- PROBLEM 1
Rewrite the paragraph of the health-care article that begins "And while the labor federation prepares" as a short list that keeps its main facts.
- PROBLEM 2
Using the health-care article, answer each question on its own line:
(a) In what year was the employee-mandated health-care system repealed?
(b) Which organization does Angie Wei speak for?
(c) In what city did the governor convene a meeting of health-care officials earlier this summer?
- PROBLEM 3
Write a continuation of the health-care article, starting after its final sentence.

- TEXT SEGMENT
The health-care wars: Coming soon to a ballot near you?

With two major setbacks–the repeal of an employee-mandated health-care
system in 2004, and the pending veto of Sen. Sheila Kuehl’s
universal-health-care proposal–advocates for increased health-care coverage
are figuring out their strategy for the 2007 legislative year, and perhaps
the 2008 ballot.

Meanwhile, Gov. Schwarzenegger has said that if he is re-elected, health
care will be a central legislative focus for his administration, beginning
with the State of the State address in January.

Angie Wei, spokeswoman for the California Labor Federation, which led the
fight in support of the employer-mandate plan, said “health care remains a
No. 1 priority for our union. We are committed to do something in the Legislature
in ’07 and, if needed, the ballot in ’08.”

And while the labor federation prepares to introduce the “Son of SB 2,” the
employer-mandate bill that was repealed at the ballot box in 2004, Kuehl has
said she will reintroduce her universal health care and hope for a better
result from a Democratic governor–though even Phil Angelides expressed some
doubts about Kuehl’s health-care plan.

Schwarzenegger has expressed interest in a plan similar to one signed into
law by Republican Gov. Mitt Romney in Massachusetts. Earlier this summer,
the governor convened a meeting of health-care officials in Chicago, with
the Massachusetts plan at the heart of the discussions.

The Massachusetts plan is a so-called “individual mandate,” legally
requiring all residents to carry insurance. Businesses also are required to
help pay employee health-care costs. People who do not carry coverage will
be fined $1,000. The state will provide health care for poor and low-income

The sponsors of both SB 2 and Kuehl’s proposal say individual mandates would
not work in California. They say they would oppose any individual-mandate
proposal made by the administration.

- RECORD EXCERPTS
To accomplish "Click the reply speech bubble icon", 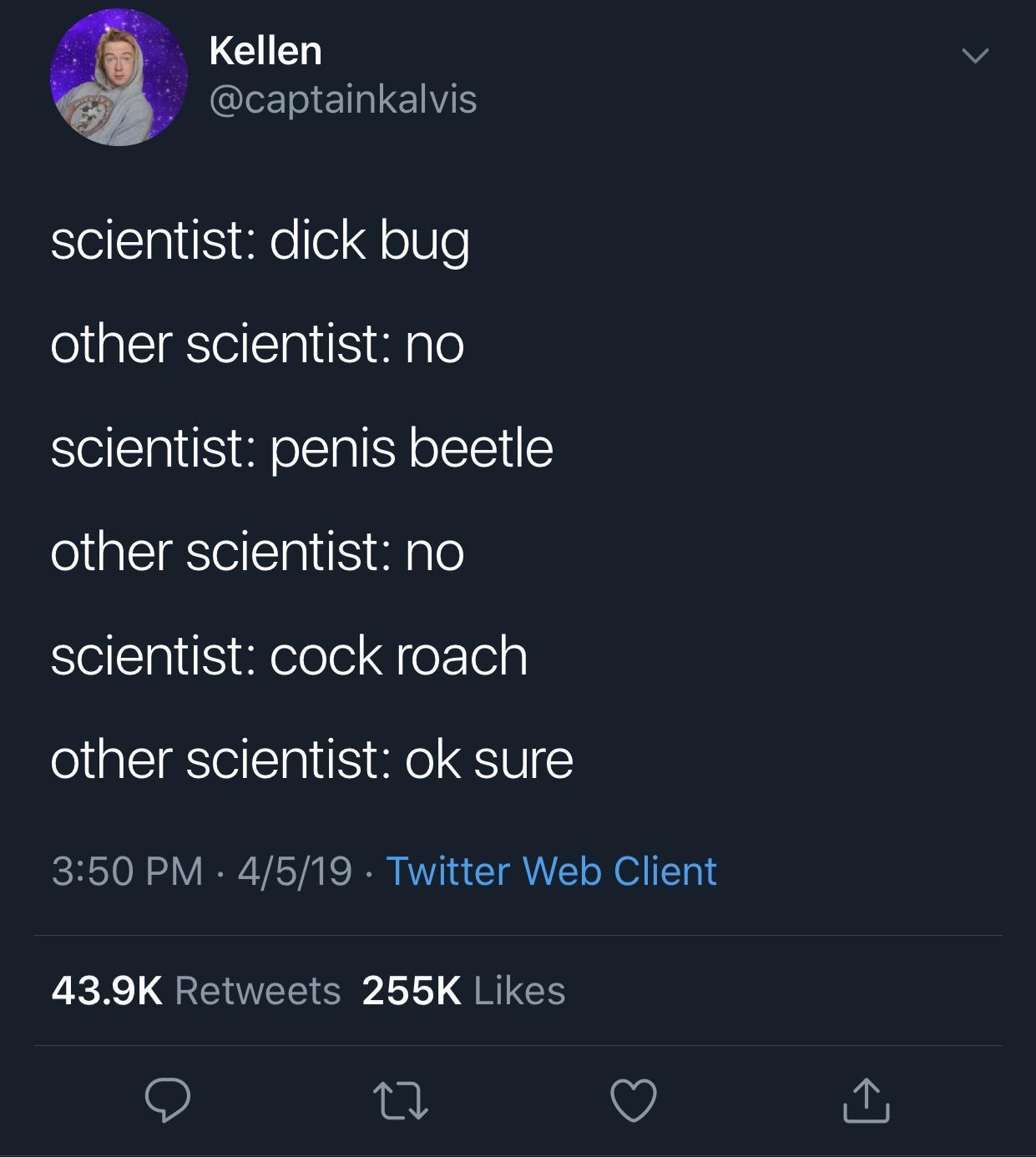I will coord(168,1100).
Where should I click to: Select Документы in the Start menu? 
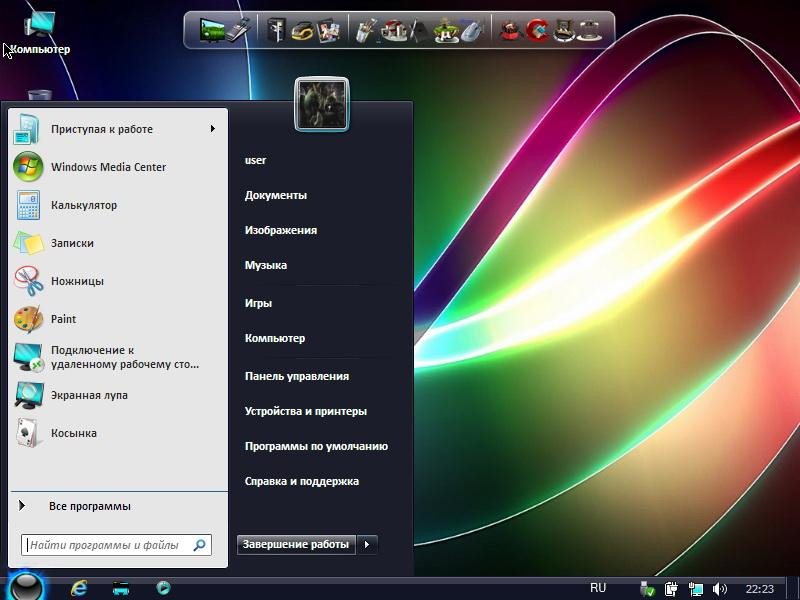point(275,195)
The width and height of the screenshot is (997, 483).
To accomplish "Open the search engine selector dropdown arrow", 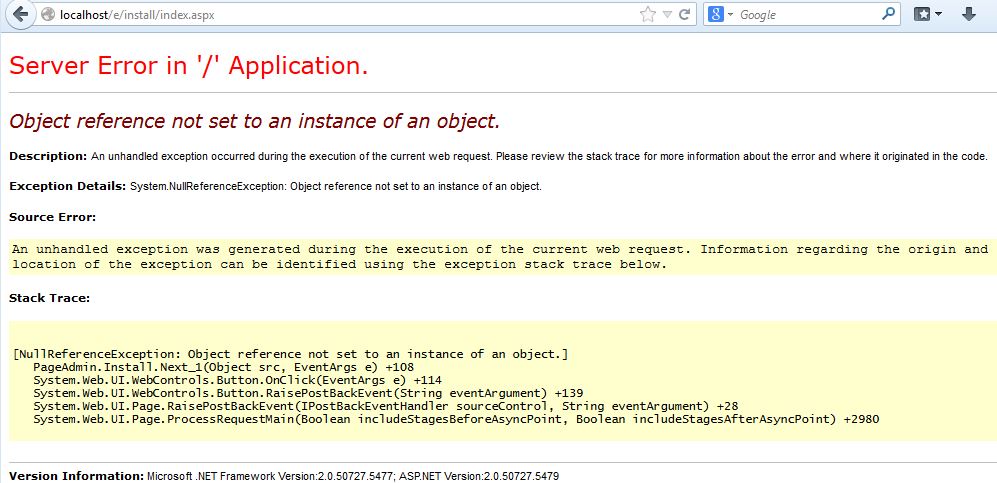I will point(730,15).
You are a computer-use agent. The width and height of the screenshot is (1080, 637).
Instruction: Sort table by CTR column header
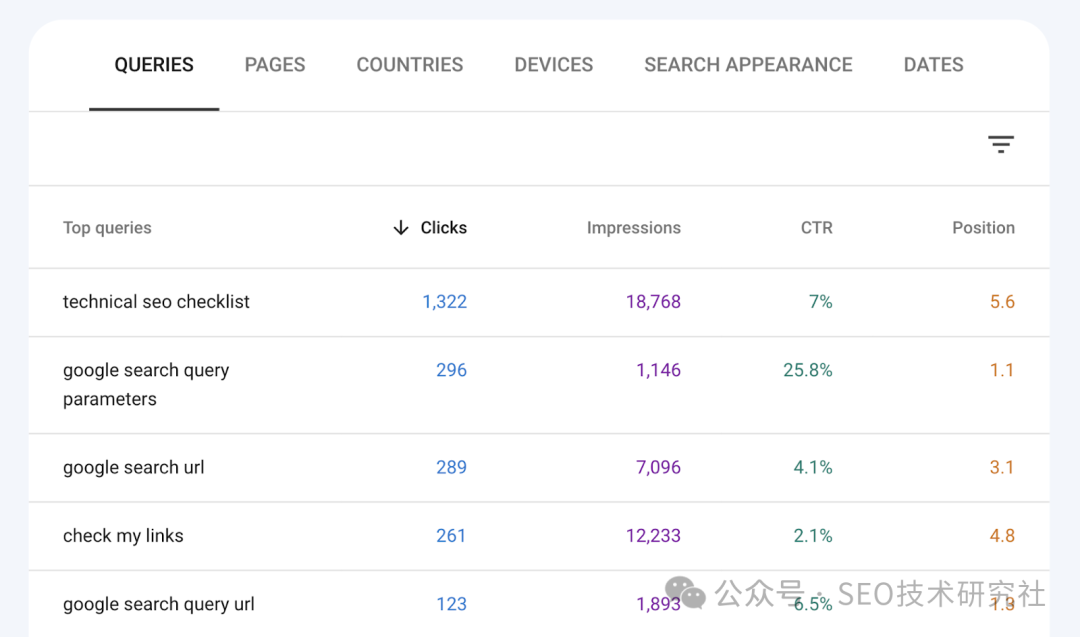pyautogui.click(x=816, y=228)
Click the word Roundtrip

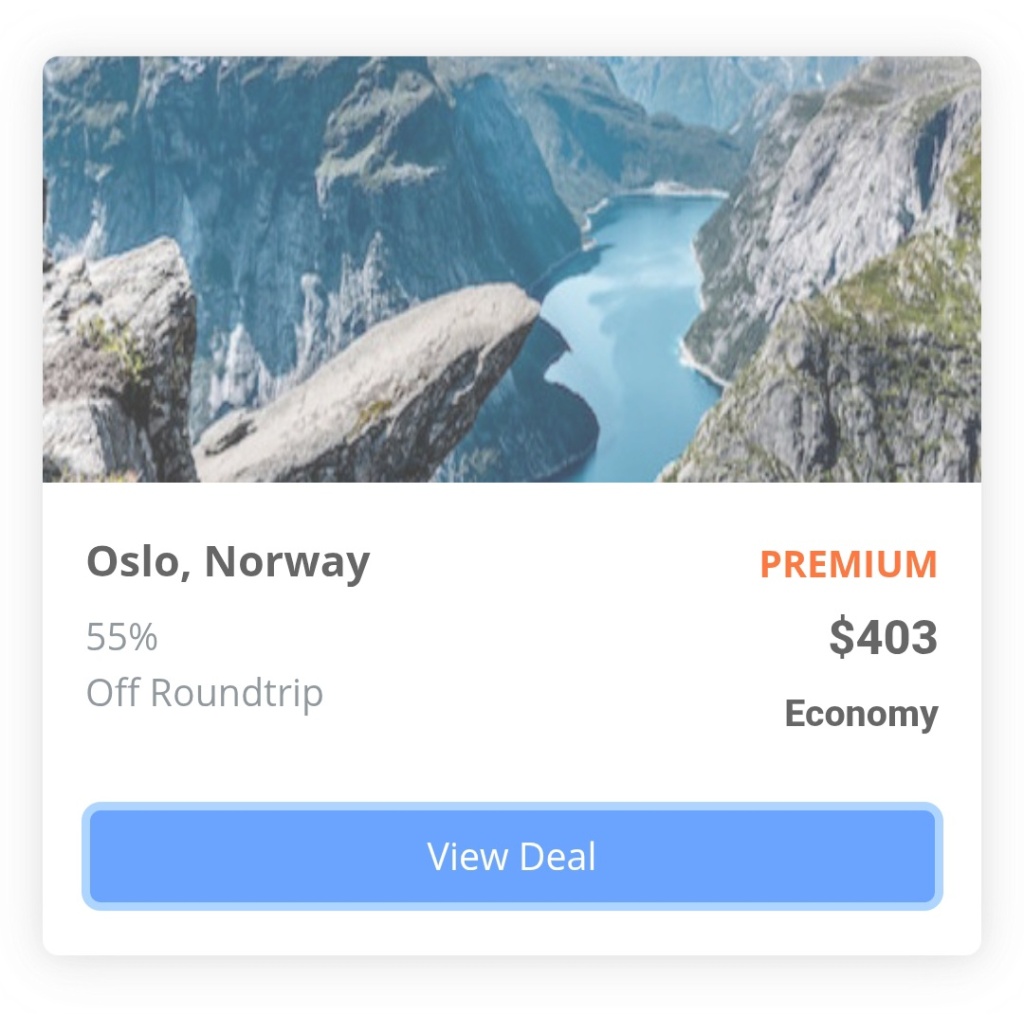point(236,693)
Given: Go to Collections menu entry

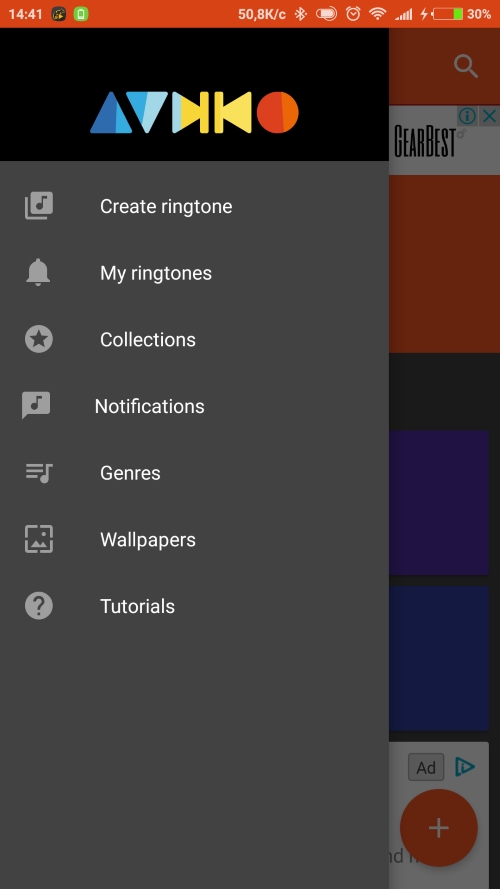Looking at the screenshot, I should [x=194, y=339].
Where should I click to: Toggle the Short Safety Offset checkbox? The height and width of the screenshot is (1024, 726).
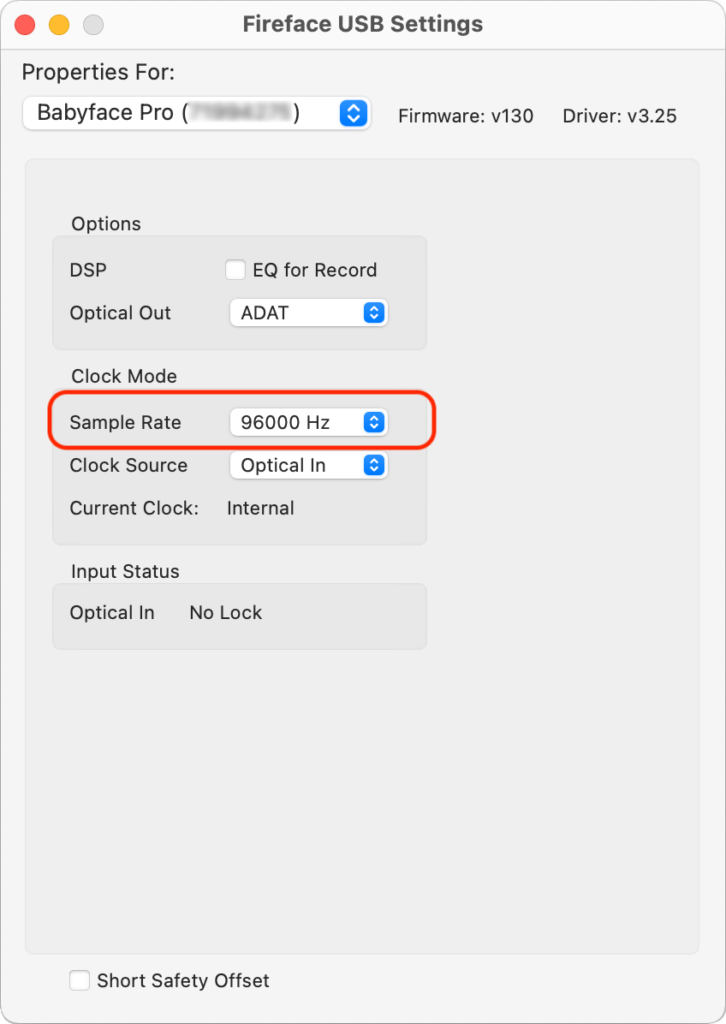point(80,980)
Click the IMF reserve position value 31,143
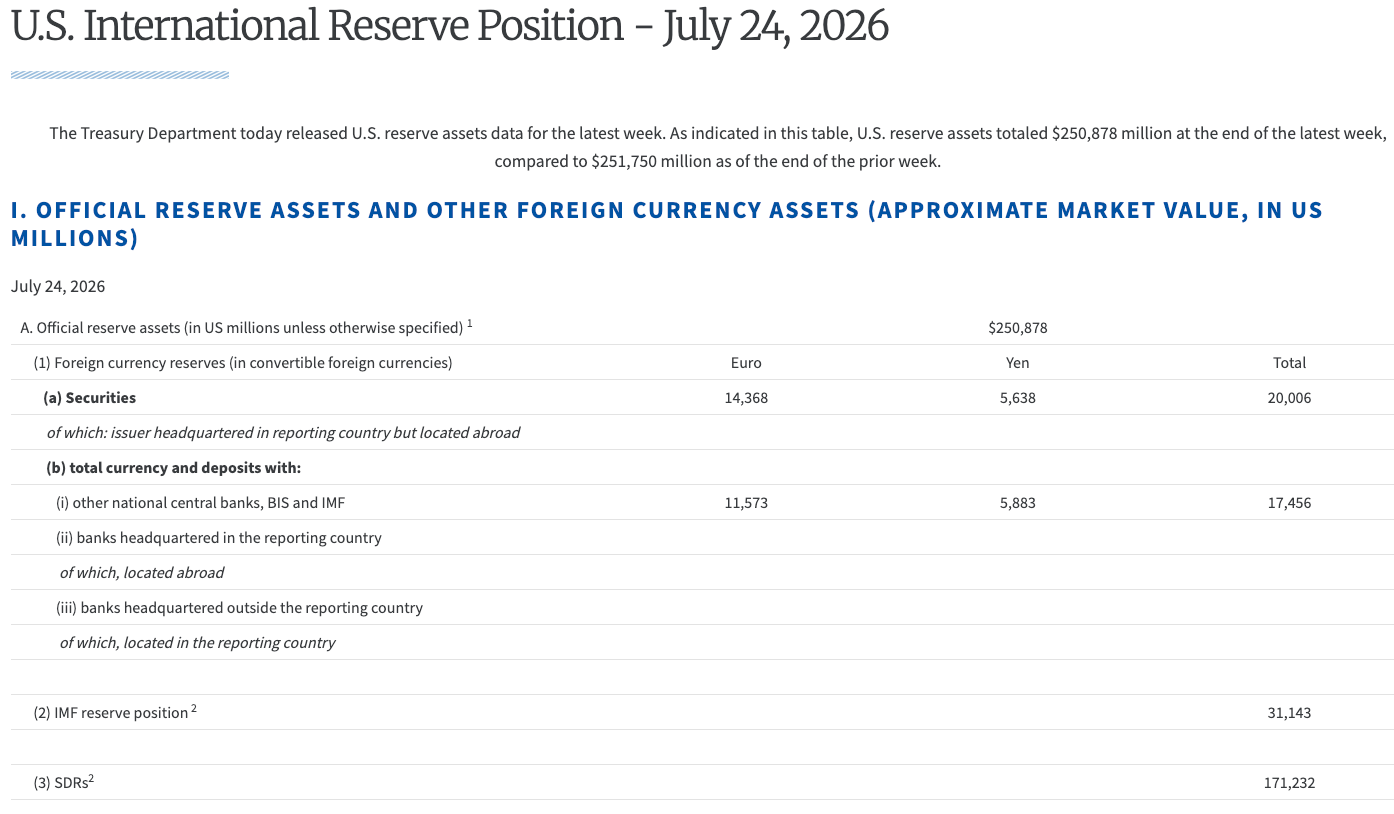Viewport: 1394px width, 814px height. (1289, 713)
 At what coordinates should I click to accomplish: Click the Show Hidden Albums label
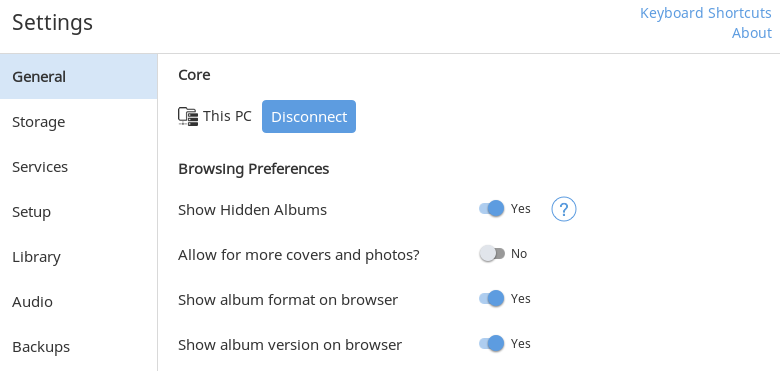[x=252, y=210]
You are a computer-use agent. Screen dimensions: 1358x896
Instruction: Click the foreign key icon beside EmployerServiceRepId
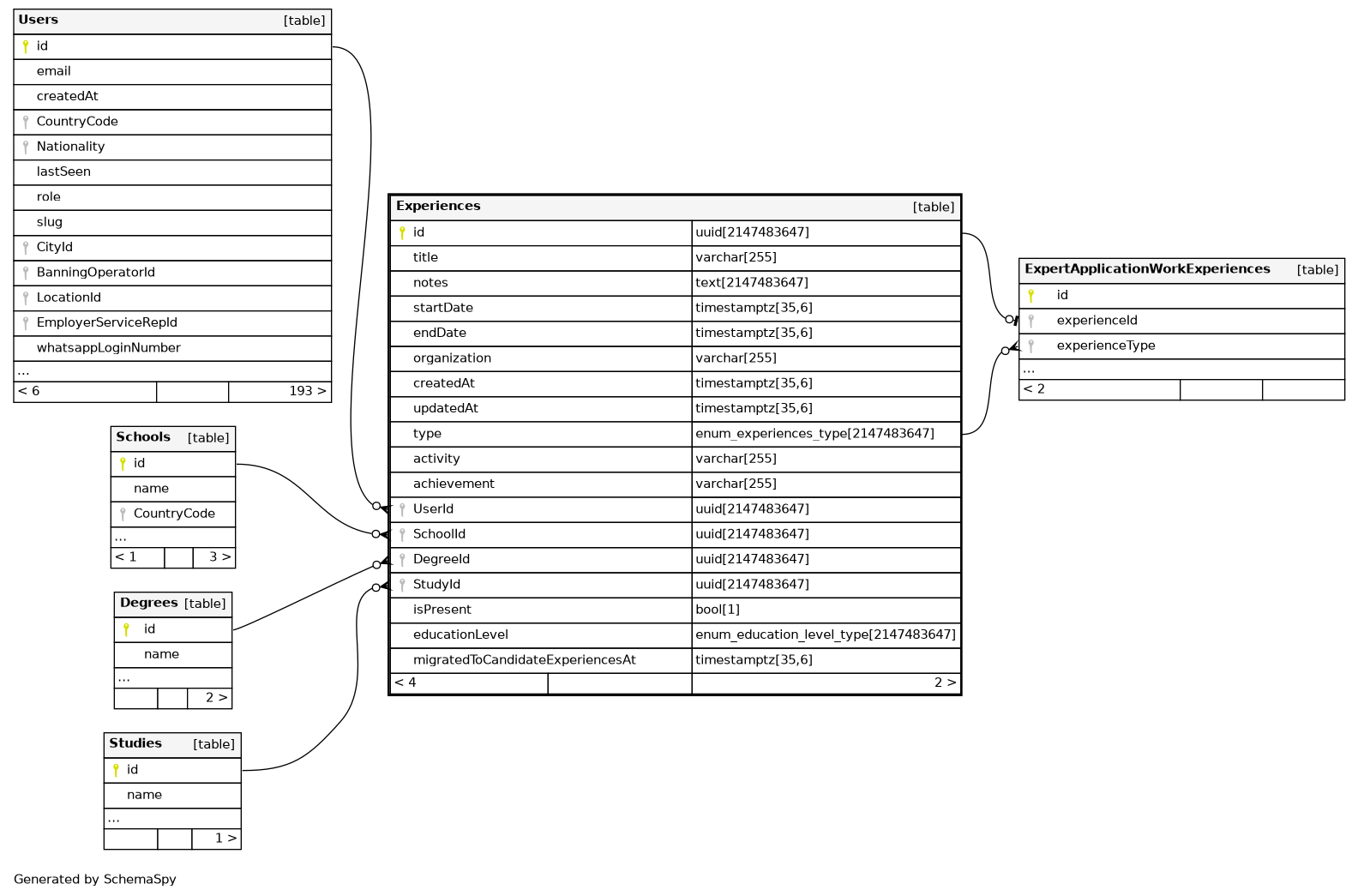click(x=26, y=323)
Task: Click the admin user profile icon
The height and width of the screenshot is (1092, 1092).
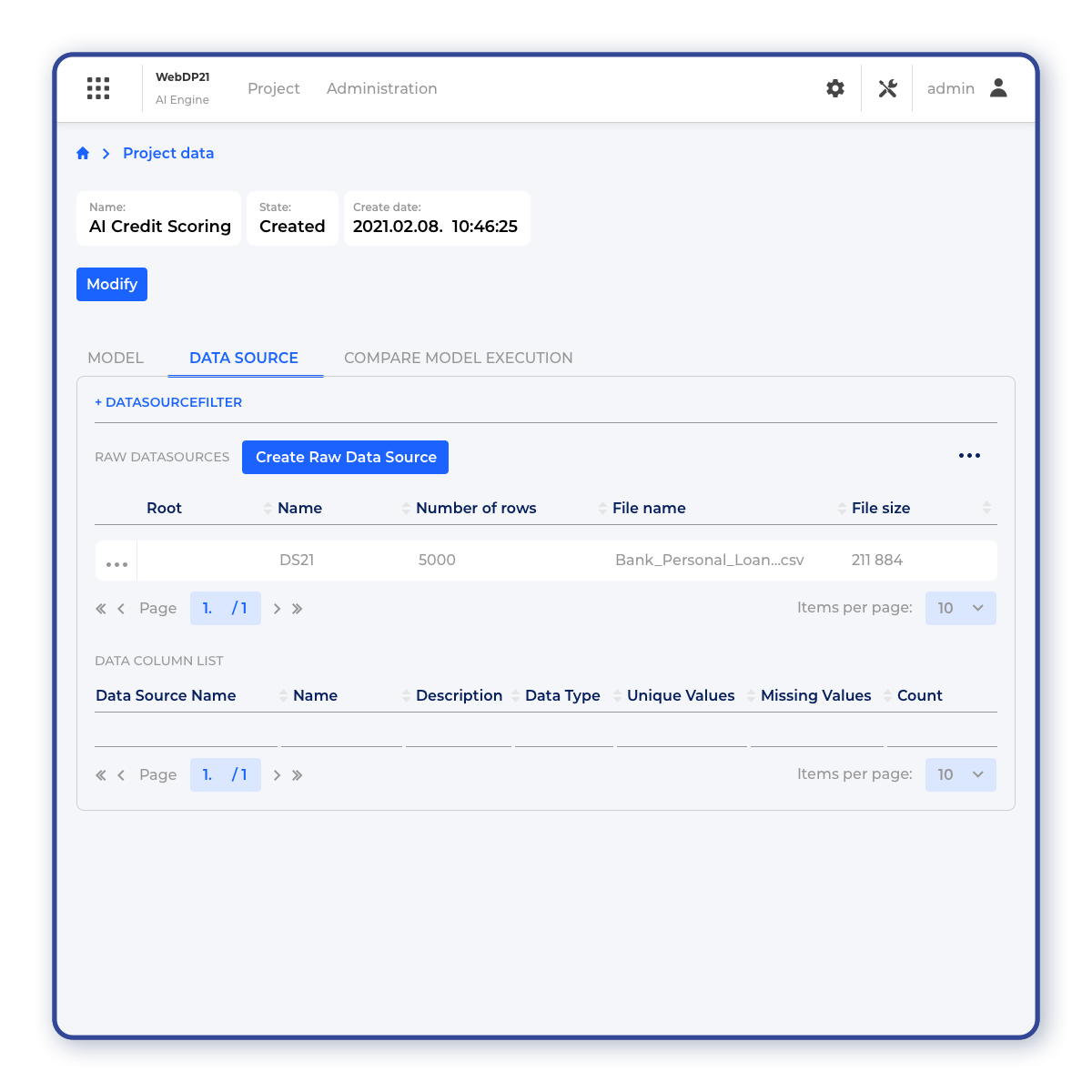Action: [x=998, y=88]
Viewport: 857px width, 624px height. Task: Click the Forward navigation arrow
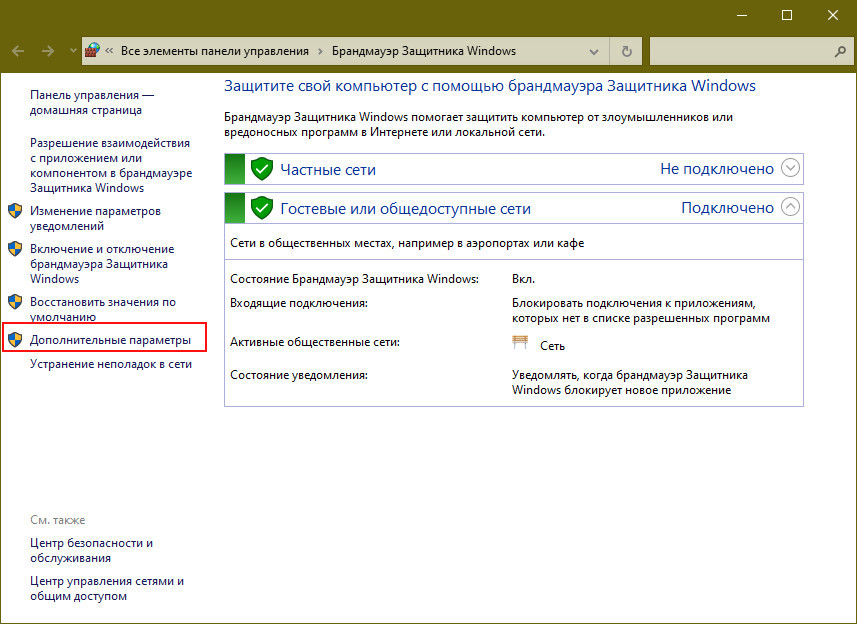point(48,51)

- WRITTEN REPLY 1
- The labor federation is preparing to introduce the "Son of SB 2."
- SB 2 was the employer-mandate bill repealed at the ballot box in 2004.
- Kuehl has said she will reintroduce her universal health care plan and hopes for a better result from a Democratic governor.
- Even Phil Angelides expressed some doubts about Kuehl's plan.

- WRITTEN REPLY 2
(a) 2004
(b) The California Labor Federation
(c) Chicago

- WRITTEN REPLY 3
“That is an approach that would exacerbate the problem. We would oppose
that,” said Chuck Idelson, spokesman for the California Nurses Association
(CNA), which sponsored Kuehl’s bill. “That criminalizes people who can’t
afford health coverage. It’s full of holes. And what’s been apparent in that
approach is that the main achievement of that has been to further enrich an
already wealthy insurance industry.”

Kuehl’s measure aimed to provide universal coverage for all Californians.
The measure would have done away with private medical-insurance plans and
establish a statewide health-insurance system.

The CNA has been pushing universal care since Proposition 186, which was
defeated by voters in 1994. And CNA appears ready, if necessary, to head
back to the ballot box.

Just what a health-care initiative may look like is still unclear. Wei says
her union supported Kuehl’s bill, but is more firmly behind the solution
proposed in SB 2. Idelson says the nurses’ preferences would be for
universal coverage.

But having two health-care proposals on the ballot would be self-defeating,
advocates argue. “I think we’re all going to go in with resources, we’re
going to make sure we have one only ballot initiative,” says Wei.

First, both groups say, they’ll try to get a bill signed by the governor,
whether it be Phil Angelides or Schwarzenegger, in 2007.

Other groups also are making plans for the 2007 legislative year.

There have been preliminary discussions between a number of groups–including
the California Restaurants Association, California Medical Association,
hospitals and health plans–trying to come up with some sort of solution that
may be palatable to a wide variety of interests.

Sources familiar with those discussions say the plan would partially
resemble the funding mechanism of the Massachusetts plan, with the
government, employers and individuals all picking up a piece of the costs
for health-care coverage.

“There’s at last some realization that we have a very short time to come to
a compromise on a health care everybody can support, otherwise we’ll
continue to have fights at the ballot box,” said Dustin Corcoran, vice
president of government affairs for the California Medical Association. The
question is whether people can put aside their own preferred solution to the
problem and honestly negotiate a new solution that shares responsibility”
among individuals, employers and government.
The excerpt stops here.